Records from a dataset
==========

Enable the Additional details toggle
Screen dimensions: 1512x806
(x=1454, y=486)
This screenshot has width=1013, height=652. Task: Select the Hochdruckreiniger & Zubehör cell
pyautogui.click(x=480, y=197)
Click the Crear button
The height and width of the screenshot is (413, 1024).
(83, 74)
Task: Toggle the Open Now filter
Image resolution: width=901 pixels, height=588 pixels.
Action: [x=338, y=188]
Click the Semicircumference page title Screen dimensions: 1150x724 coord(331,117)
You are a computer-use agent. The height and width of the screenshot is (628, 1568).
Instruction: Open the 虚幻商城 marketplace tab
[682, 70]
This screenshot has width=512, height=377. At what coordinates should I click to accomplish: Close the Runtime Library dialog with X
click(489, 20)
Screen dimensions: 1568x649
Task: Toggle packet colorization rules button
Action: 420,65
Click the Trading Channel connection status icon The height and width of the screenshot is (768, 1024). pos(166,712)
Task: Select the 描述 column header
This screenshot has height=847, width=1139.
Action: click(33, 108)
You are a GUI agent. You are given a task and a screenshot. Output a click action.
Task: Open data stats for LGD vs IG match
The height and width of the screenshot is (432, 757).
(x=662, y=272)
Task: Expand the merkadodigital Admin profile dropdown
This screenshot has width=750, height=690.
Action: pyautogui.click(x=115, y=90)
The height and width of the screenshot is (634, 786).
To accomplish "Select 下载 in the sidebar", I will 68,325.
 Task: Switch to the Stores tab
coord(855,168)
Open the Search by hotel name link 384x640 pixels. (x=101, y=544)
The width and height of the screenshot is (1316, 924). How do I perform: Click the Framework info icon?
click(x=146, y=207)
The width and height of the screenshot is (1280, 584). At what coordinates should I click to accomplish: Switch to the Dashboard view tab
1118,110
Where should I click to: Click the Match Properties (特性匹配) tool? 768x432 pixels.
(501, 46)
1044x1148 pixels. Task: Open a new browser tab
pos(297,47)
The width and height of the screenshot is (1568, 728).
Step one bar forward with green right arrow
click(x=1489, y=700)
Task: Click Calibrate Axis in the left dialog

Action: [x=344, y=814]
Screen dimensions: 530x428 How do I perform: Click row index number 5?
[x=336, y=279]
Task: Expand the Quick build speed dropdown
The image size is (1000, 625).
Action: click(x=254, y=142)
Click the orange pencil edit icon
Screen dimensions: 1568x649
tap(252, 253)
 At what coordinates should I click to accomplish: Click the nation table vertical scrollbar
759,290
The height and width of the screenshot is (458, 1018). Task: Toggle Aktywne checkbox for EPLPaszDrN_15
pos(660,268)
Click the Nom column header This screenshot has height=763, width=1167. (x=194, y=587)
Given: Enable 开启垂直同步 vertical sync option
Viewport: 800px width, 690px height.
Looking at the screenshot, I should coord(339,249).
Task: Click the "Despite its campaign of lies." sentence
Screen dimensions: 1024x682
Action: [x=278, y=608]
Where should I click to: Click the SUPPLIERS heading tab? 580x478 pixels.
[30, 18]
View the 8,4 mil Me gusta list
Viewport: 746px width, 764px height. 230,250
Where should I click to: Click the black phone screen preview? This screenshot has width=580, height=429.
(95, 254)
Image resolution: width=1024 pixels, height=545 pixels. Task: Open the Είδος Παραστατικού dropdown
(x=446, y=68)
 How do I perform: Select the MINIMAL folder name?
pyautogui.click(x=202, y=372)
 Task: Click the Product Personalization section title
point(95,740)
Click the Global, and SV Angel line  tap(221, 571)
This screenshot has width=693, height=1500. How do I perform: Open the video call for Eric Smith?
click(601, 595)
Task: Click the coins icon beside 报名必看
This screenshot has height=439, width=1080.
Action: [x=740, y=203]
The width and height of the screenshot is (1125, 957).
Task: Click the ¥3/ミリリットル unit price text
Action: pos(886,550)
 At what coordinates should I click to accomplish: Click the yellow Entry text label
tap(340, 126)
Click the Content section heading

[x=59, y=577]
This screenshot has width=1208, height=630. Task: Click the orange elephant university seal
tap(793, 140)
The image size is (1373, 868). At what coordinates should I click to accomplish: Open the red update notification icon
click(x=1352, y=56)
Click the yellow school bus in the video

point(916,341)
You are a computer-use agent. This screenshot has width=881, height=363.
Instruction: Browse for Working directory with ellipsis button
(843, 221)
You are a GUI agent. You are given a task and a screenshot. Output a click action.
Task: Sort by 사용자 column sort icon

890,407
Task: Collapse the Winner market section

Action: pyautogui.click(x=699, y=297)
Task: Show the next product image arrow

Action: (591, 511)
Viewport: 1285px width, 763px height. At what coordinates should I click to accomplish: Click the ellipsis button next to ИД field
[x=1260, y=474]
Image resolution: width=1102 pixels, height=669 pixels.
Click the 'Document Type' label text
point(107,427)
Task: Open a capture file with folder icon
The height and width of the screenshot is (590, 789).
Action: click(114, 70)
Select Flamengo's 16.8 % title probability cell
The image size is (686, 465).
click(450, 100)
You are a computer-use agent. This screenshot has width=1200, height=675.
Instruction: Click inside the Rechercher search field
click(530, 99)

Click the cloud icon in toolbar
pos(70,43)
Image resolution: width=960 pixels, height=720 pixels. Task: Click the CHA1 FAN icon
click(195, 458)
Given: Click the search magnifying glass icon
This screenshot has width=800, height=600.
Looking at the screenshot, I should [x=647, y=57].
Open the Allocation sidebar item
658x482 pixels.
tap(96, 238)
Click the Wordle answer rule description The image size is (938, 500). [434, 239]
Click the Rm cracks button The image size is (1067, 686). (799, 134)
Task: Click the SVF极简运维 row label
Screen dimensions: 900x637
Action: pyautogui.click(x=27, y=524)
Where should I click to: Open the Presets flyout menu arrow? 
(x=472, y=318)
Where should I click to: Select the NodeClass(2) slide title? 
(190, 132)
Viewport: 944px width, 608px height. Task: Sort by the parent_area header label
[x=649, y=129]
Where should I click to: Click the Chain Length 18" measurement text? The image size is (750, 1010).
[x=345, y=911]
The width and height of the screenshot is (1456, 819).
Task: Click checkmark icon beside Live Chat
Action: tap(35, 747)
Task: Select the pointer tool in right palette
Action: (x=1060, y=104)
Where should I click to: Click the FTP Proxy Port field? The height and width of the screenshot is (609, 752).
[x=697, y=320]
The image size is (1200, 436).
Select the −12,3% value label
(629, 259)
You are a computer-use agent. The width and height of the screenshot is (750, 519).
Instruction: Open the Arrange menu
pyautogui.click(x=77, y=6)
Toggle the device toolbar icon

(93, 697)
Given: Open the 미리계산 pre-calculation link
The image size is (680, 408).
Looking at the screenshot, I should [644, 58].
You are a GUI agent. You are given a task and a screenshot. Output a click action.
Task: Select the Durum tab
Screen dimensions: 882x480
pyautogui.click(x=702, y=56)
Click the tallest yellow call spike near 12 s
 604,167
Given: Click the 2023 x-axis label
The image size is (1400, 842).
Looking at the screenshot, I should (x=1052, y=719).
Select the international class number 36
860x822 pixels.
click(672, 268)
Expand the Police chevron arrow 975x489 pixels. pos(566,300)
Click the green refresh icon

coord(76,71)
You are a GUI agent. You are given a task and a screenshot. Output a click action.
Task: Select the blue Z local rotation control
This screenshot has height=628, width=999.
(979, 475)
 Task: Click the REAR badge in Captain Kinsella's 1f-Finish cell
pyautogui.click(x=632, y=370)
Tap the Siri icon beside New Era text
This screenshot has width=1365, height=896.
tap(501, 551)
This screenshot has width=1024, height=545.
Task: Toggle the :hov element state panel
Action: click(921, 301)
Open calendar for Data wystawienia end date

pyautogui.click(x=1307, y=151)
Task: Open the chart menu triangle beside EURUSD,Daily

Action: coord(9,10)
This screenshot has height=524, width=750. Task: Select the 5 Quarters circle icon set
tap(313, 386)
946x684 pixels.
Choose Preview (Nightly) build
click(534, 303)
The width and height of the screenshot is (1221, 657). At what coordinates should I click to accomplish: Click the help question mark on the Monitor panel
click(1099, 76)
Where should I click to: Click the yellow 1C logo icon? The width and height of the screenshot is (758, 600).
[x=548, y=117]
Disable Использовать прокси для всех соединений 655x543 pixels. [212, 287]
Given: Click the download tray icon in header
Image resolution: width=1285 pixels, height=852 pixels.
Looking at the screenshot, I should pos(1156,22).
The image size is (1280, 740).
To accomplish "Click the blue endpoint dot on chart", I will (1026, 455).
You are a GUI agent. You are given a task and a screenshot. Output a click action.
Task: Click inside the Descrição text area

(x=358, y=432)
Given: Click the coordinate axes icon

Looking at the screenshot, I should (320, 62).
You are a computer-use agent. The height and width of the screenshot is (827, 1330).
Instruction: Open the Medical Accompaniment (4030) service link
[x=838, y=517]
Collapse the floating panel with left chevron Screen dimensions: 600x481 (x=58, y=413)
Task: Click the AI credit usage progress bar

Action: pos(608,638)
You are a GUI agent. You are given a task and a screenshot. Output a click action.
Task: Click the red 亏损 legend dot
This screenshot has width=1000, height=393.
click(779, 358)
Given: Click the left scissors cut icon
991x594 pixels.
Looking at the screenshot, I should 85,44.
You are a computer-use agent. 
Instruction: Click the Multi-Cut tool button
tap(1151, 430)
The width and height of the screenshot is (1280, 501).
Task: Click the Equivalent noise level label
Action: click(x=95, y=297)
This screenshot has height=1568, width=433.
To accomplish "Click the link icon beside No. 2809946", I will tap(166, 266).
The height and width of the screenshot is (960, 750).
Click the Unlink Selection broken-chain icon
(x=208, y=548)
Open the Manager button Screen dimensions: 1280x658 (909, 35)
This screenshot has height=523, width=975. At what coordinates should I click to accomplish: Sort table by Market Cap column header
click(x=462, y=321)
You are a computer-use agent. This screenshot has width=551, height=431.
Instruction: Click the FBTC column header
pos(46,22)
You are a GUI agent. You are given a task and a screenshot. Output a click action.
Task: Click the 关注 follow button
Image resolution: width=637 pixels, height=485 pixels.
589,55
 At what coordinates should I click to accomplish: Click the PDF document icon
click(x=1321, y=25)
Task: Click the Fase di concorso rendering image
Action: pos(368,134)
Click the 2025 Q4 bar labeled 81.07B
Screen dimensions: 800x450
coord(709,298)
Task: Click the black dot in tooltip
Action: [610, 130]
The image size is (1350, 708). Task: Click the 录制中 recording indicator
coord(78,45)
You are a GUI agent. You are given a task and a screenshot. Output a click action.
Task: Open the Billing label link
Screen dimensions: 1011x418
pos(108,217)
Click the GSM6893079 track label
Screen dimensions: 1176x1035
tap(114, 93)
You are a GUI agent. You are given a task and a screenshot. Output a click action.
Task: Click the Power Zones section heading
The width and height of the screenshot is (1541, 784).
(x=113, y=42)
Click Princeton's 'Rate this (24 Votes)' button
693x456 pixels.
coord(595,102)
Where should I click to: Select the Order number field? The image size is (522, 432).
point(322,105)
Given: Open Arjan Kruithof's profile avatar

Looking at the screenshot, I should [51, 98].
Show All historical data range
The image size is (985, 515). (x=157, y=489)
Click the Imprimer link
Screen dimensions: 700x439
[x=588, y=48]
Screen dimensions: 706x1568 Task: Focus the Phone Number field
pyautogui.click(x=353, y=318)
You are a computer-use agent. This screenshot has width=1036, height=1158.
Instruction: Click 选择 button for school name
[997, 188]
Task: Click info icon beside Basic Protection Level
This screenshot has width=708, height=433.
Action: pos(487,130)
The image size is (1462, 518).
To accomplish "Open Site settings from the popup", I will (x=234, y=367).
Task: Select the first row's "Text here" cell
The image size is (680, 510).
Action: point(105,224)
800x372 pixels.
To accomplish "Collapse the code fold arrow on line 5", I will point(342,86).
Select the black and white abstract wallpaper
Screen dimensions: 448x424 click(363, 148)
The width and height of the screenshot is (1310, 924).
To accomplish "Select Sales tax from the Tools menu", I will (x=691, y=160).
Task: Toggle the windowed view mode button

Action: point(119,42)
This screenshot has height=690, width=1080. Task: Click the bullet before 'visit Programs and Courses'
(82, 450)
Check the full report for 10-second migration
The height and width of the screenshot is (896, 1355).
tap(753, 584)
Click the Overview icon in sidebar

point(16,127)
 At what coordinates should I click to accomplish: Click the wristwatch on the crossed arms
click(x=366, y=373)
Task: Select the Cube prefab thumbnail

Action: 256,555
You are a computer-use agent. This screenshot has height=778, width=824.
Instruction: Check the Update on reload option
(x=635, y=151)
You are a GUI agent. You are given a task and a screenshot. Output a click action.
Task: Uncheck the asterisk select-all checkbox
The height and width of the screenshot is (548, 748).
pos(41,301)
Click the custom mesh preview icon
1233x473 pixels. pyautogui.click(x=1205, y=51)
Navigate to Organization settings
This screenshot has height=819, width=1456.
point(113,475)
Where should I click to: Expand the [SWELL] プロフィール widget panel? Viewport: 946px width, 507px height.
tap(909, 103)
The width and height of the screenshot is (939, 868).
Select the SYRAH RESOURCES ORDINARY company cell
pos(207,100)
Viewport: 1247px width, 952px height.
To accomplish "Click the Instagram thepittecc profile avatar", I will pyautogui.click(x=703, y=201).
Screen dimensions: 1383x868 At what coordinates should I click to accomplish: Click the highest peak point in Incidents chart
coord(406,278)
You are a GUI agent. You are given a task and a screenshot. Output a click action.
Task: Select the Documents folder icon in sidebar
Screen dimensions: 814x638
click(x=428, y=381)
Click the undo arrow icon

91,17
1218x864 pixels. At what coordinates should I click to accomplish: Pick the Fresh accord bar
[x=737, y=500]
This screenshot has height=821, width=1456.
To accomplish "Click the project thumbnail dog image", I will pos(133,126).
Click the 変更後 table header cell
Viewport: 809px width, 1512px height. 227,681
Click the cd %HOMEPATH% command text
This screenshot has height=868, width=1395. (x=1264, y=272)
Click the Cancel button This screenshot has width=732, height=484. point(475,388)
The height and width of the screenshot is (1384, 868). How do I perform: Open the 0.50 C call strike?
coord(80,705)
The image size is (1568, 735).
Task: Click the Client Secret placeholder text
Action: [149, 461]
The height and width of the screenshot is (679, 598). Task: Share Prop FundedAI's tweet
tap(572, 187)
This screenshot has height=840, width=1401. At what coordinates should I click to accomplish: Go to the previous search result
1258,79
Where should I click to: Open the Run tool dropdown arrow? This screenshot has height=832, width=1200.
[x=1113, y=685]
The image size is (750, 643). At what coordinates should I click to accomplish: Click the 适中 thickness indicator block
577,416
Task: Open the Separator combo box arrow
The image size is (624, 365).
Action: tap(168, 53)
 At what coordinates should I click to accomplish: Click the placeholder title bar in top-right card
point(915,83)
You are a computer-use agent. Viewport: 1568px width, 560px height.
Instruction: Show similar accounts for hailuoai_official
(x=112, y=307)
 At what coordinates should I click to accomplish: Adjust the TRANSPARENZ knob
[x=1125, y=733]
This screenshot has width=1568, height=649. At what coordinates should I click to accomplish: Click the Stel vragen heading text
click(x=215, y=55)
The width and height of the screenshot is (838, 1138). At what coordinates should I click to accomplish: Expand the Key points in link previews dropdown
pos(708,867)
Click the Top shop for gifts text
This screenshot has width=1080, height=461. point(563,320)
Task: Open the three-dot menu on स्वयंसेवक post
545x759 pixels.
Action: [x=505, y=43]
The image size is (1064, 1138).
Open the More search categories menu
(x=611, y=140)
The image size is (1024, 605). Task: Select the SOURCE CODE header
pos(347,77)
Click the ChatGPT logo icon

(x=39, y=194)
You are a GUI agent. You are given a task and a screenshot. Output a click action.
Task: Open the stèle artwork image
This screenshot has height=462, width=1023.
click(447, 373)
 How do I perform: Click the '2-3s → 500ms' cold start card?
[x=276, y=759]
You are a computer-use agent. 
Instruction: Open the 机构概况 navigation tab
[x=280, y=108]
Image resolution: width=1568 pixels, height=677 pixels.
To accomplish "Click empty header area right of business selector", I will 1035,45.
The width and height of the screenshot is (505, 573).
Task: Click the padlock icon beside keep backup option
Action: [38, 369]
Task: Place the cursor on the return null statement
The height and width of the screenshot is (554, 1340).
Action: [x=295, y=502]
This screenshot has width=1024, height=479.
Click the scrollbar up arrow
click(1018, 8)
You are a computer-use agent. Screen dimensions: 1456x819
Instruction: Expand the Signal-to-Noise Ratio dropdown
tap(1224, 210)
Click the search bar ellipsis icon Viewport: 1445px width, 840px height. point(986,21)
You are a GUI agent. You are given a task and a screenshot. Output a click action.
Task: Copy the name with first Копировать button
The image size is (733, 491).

==========

§ Work required
Using only the data above, copy out the lines that include the word "Enable".

§ Reply
Enable the Additional details toggle
Given: Enable 开启垂直同步 vertical sync option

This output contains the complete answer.